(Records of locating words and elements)

↓

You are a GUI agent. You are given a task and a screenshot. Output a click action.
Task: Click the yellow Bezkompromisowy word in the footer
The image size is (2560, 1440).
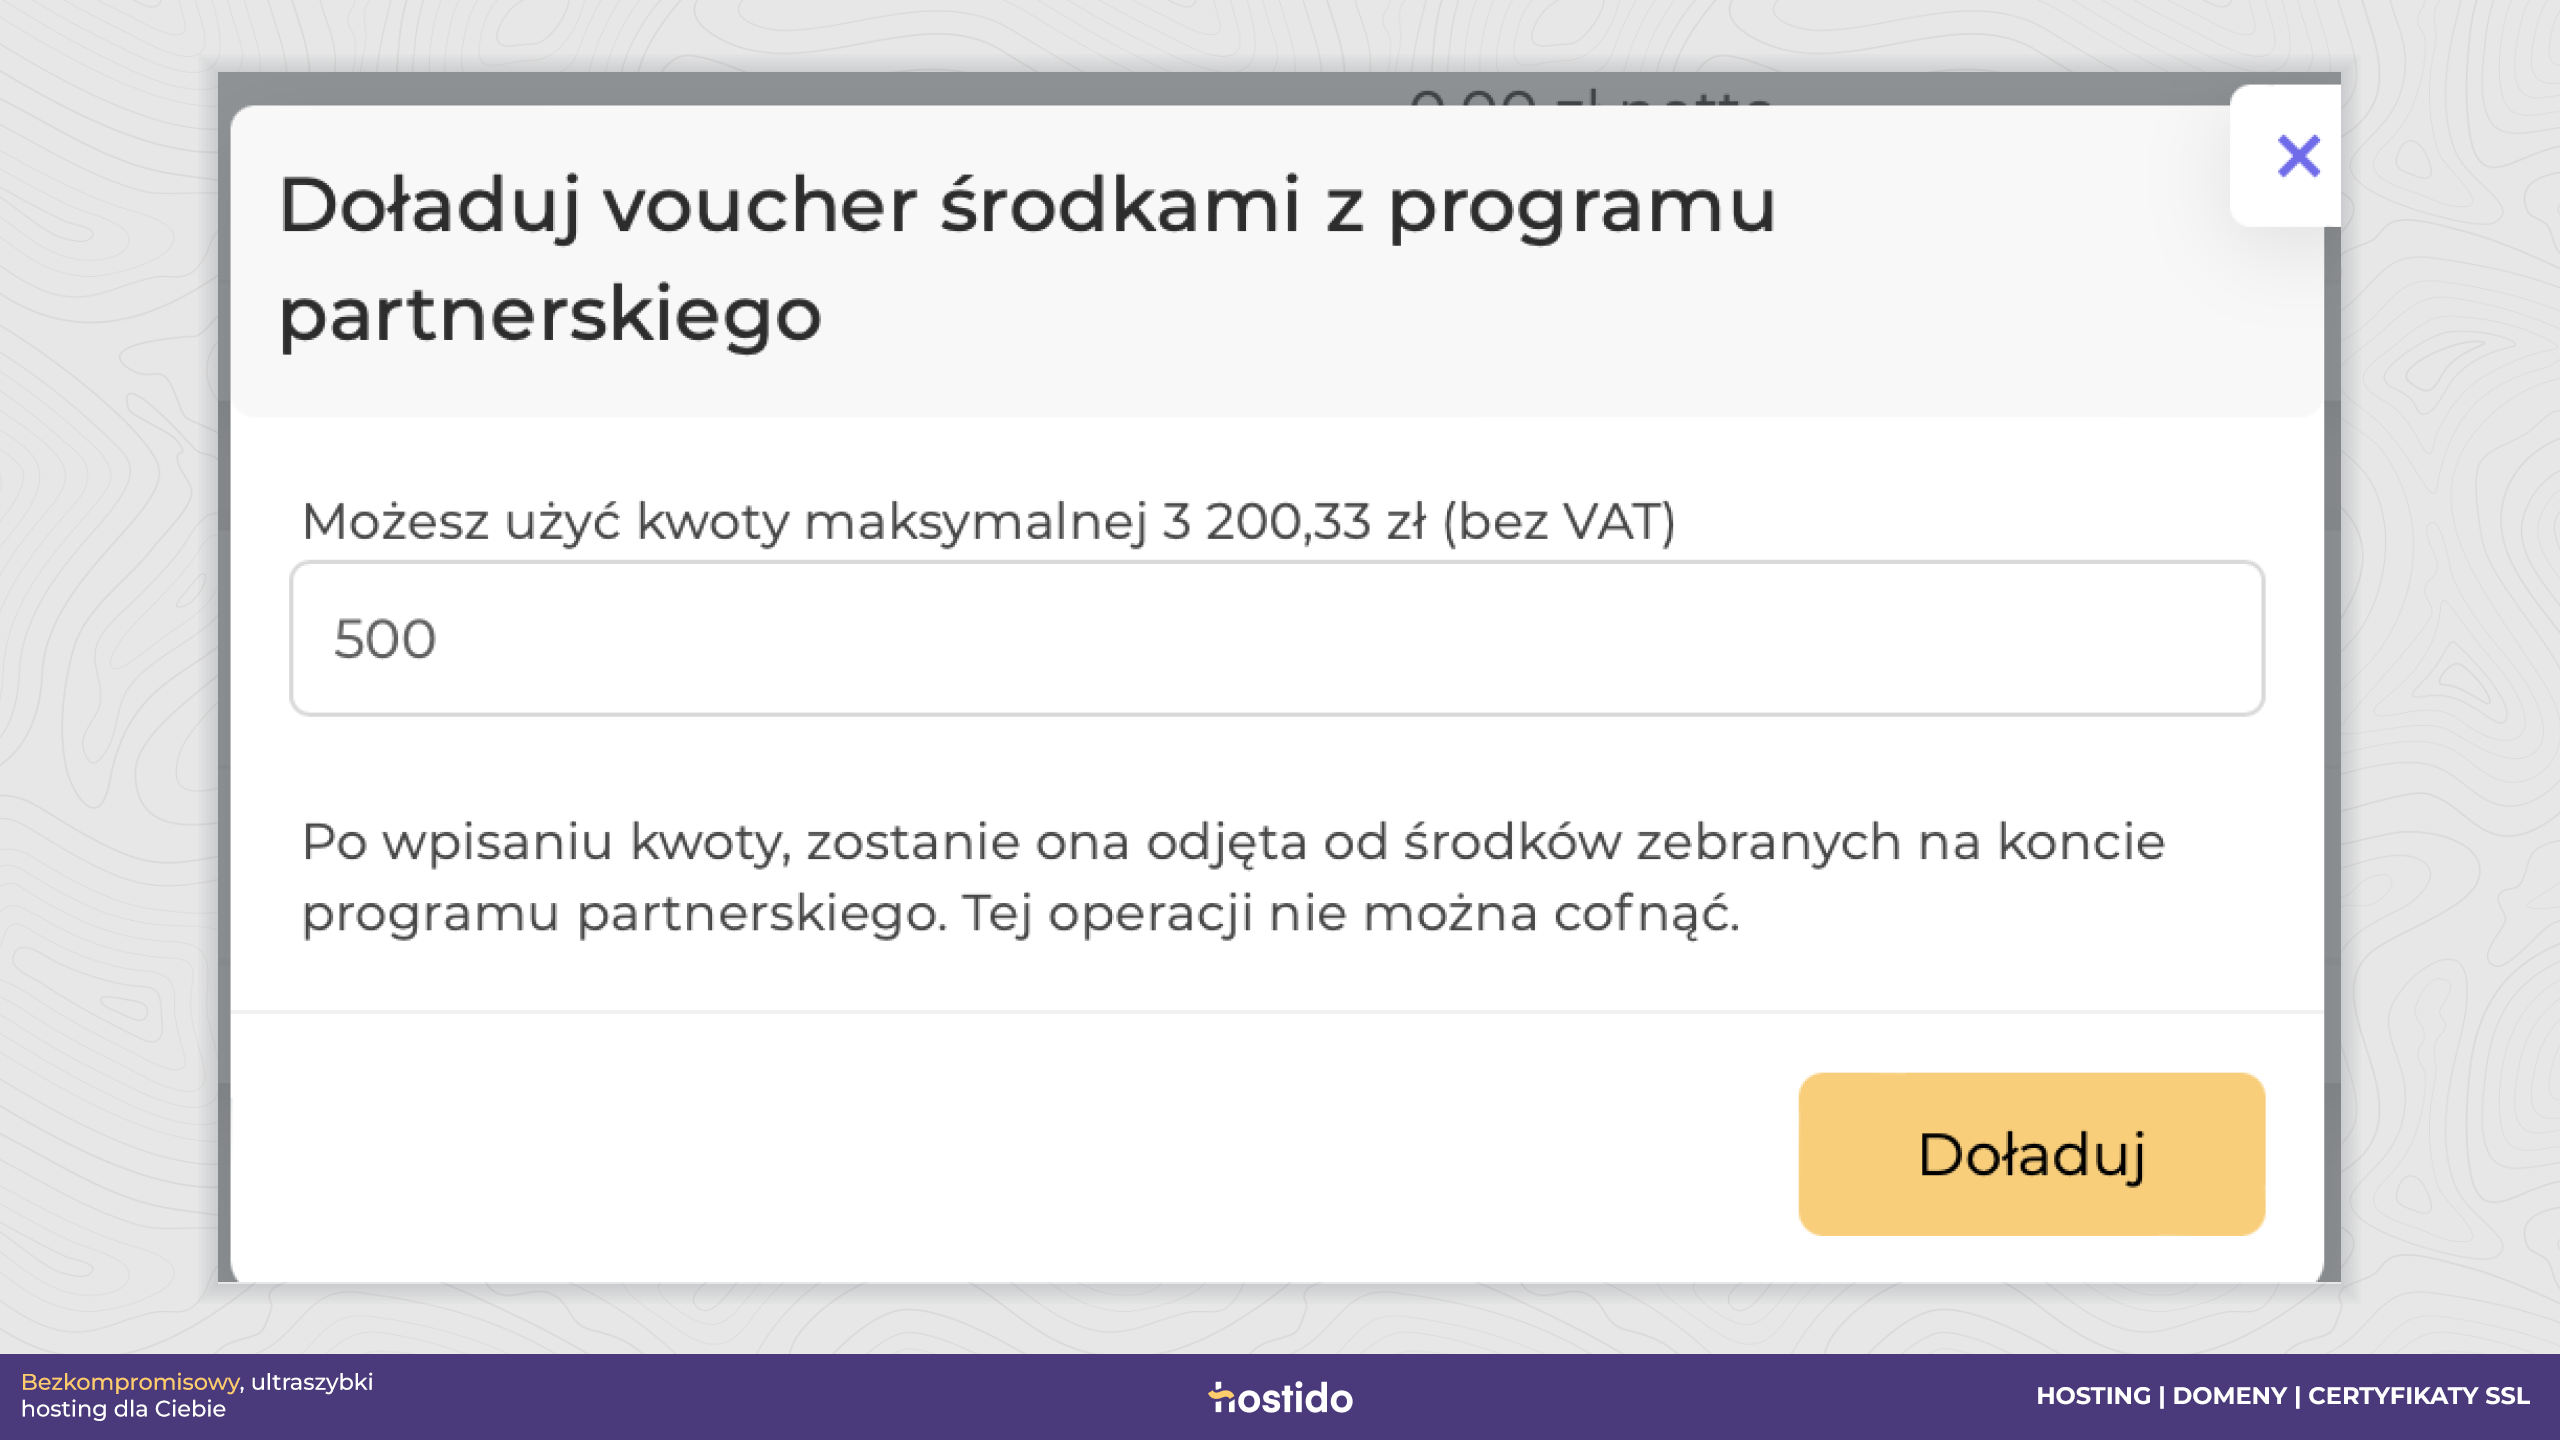(x=130, y=1383)
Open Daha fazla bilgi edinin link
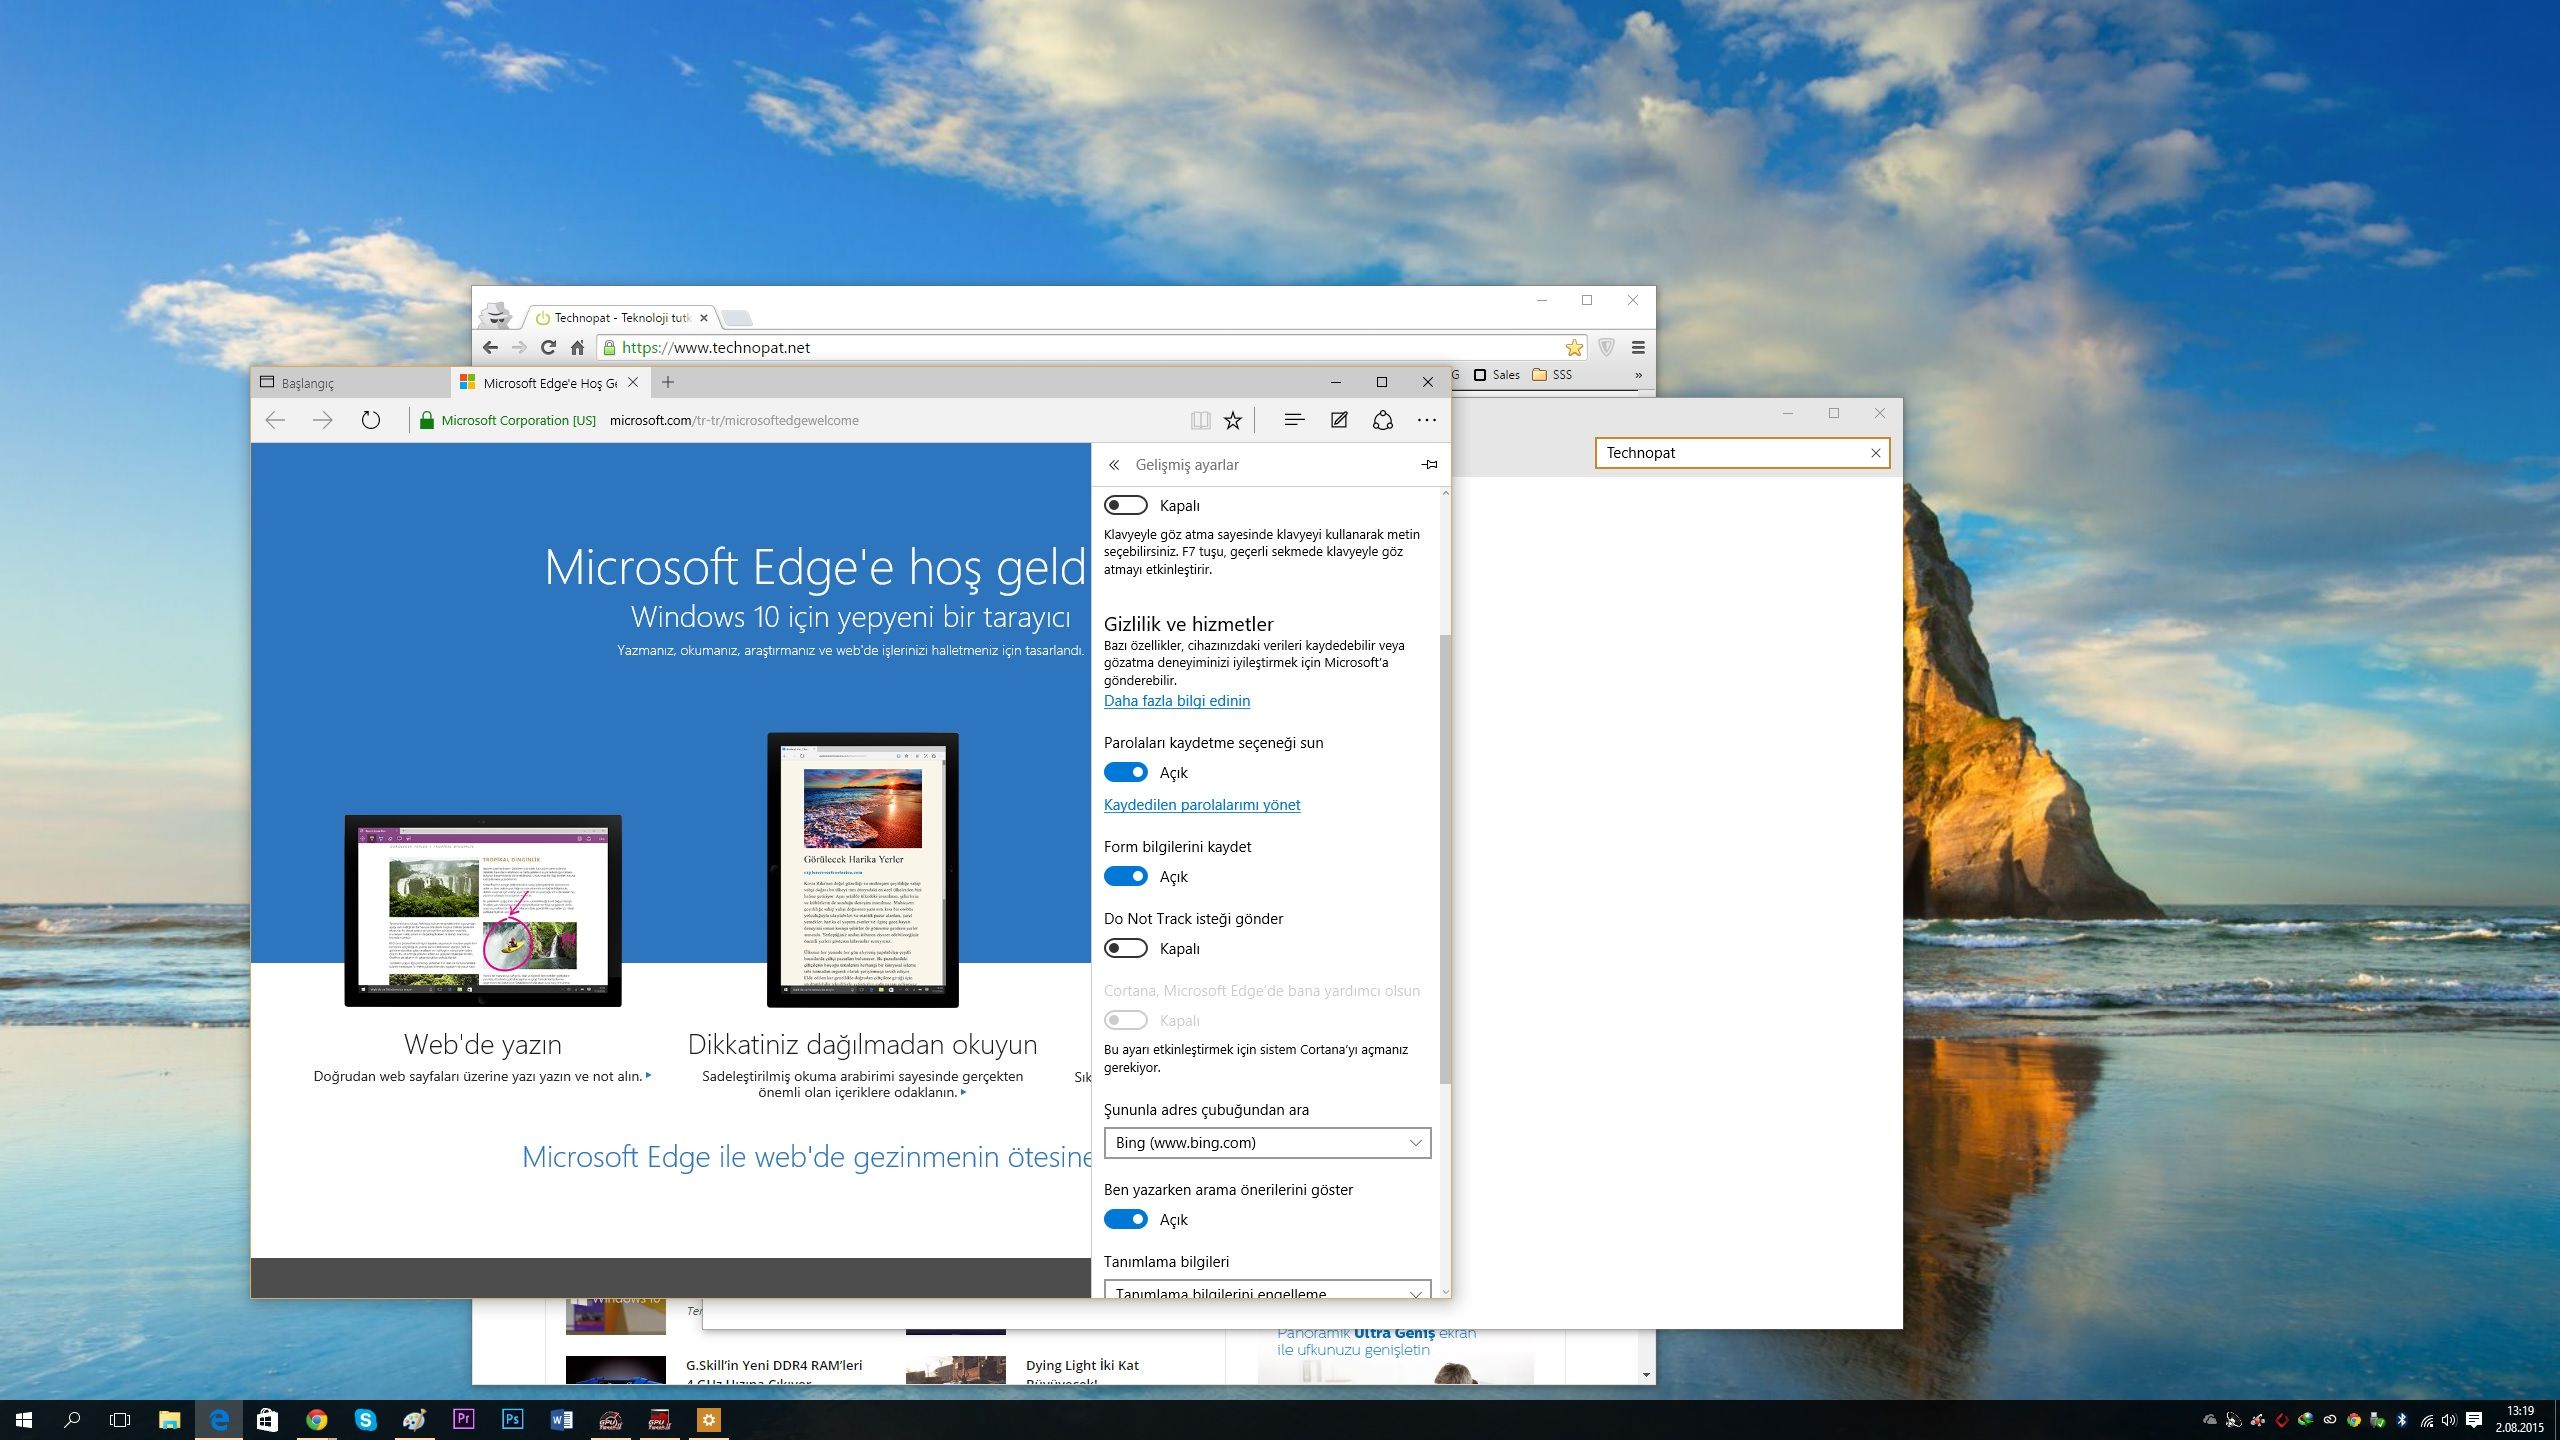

↑

= REQUEST =
Express every line of the rows above as a Markdown table with the columns Number and Line, omitting blank lines and leaving the pictures out.

= SOLVED PROBLEM =
| Number | Line |
|---|---|
| 1 | You are a GUI agent. You are given a task and a screenshot. Output a click action. |
| 2 | Task: Click the yellow Bezkompromisowy word in the footer |
| 3 | The image size is (2560, 1440). |
| 4 | (x=130, y=1383) |
| 5 | Open Daha fazla bilgi edinin link |